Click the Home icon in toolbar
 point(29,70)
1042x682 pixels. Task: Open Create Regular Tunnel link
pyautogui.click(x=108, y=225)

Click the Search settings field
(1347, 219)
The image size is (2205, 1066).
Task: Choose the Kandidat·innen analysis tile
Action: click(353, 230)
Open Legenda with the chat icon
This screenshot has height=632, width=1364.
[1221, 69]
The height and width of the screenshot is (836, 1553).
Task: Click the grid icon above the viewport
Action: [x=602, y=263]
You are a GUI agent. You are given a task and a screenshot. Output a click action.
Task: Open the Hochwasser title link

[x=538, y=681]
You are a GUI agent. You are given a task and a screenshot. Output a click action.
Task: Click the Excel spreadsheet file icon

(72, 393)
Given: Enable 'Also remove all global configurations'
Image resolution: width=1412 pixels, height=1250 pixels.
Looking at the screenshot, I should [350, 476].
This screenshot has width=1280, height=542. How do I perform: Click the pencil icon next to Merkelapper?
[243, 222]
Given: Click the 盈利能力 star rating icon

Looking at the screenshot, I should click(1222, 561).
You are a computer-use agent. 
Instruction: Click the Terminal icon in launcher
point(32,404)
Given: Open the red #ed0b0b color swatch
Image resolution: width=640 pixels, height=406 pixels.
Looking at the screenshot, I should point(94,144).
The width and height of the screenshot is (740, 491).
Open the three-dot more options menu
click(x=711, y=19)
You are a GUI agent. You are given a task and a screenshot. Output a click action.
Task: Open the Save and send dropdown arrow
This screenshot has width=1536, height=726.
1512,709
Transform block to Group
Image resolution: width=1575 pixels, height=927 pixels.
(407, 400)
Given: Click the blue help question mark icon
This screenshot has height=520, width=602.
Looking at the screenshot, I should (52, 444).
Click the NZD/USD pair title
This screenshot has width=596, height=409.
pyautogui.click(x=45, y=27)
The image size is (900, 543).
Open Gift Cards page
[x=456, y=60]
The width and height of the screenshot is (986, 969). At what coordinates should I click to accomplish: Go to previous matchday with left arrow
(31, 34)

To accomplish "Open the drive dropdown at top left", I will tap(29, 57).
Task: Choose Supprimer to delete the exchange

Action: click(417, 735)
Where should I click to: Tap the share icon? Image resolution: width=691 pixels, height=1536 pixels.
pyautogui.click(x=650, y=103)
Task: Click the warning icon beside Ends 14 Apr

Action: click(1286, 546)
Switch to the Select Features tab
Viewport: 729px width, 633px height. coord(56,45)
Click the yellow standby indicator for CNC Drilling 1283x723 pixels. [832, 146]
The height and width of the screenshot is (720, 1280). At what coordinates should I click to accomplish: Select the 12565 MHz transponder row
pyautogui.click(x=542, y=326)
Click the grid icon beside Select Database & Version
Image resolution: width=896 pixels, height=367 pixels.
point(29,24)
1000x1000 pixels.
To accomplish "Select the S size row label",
________________________
When you output the entries, keep every line exactly as it appears above.

Click the Home icon in toolbar
 point(29,70)
1042x682 pixels. Task: Open Create Regular Tunnel link
pyautogui.click(x=108, y=225)

Click the Search settings field
(1347, 219)
The image size is (2205, 1066).
Task: Choose the Kandidat·innen analysis tile
Action: click(353, 230)
Open Legenda with the chat icon
This screenshot has height=632, width=1364.
[1221, 69]
The height and width of the screenshot is (836, 1553).
Task: Click the grid icon above the viewport
Action: [x=602, y=263]
You are a GUI agent. You are given a task and a screenshot. Output a click action.
Task: Open the Hochwasser title link

[x=538, y=681]
You are a GUI agent. You are given a task and a screenshot. Output a click action.
Task: Click the Excel spreadsheet file icon

(72, 393)
Given: Enable 'Also remove all global configurations'
Image resolution: width=1412 pixels, height=1250 pixels.
Looking at the screenshot, I should [350, 476].
This screenshot has width=1280, height=542. How do I perform: Click the pencil icon next to Merkelapper?
[243, 222]
Given: Click the 盈利能力 star rating icon

Looking at the screenshot, I should click(1222, 561).
You are a computer-use agent. 
Instruction: Click the Terminal icon in launcher
point(32,404)
Given: Open the red #ed0b0b color swatch
Image resolution: width=640 pixels, height=406 pixels.
Looking at the screenshot, I should point(94,144).
The width and height of the screenshot is (740, 491).
Open the three-dot more options menu
click(x=711, y=19)
You are a GUI agent. You are given a task and a screenshot. Output a click action.
Task: Open the Save and send dropdown arrow
This screenshot has width=1536, height=726.
1512,709
Transform block to Group
Image resolution: width=1575 pixels, height=927 pixels.
(407, 400)
Given: Click the blue help question mark icon
This screenshot has height=520, width=602.
Looking at the screenshot, I should (52, 444).
Click the NZD/USD pair title
This screenshot has width=596, height=409.
pyautogui.click(x=45, y=27)
The image size is (900, 543).
Open Gift Cards page
[x=456, y=60]
The width and height of the screenshot is (986, 969). At what coordinates should I click to accomplish: Go to previous matchday with left arrow
(31, 34)

To accomplish "Open the drive dropdown at top left", I will tap(29, 57).
Task: Choose Supprimer to delete the exchange

Action: click(417, 735)
Where should I click to: Tap the share icon? Image resolution: width=691 pixels, height=1536 pixels.
pyautogui.click(x=650, y=103)
Task: Click the warning icon beside Ends 14 Apr

Action: click(1286, 546)
Switch to the Select Features tab
Viewport: 729px width, 633px height. coord(56,45)
Click the yellow standby indicator for CNC Drilling 1283x723 pixels. [832, 146]
The height and width of the screenshot is (720, 1280). At what coordinates should I click to accomplish: Select the 12565 MHz transponder row
pyautogui.click(x=542, y=326)
Click the grid icon beside Select Database & Version
Image resolution: width=896 pixels, height=367 pixels.
point(29,24)
1000x1000 pixels.
To accomplish "Select the S size row label",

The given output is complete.